Task prompt: Please return every line in the entries below with the word "Open" in it.
(Data supplied)
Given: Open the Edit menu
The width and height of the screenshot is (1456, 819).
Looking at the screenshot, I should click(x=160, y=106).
(End Data supplied)
(Data supplied)
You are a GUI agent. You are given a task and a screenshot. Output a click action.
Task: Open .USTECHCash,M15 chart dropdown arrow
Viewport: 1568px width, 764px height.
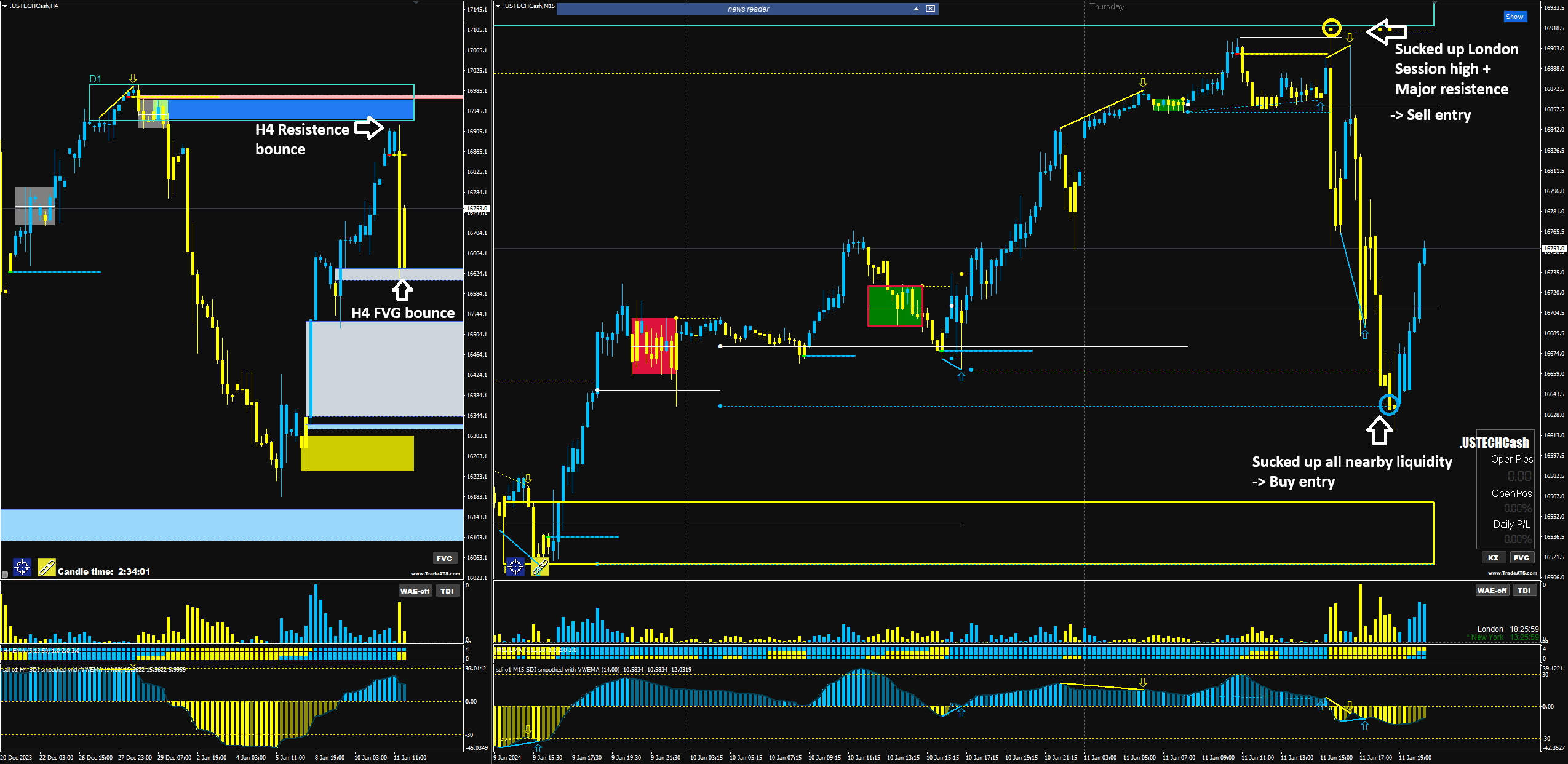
(End Data supplied)
Solution to the problem:
Given: Open the Edit menu
Task: Open .USTECHCash,M15 chart dropdown arrow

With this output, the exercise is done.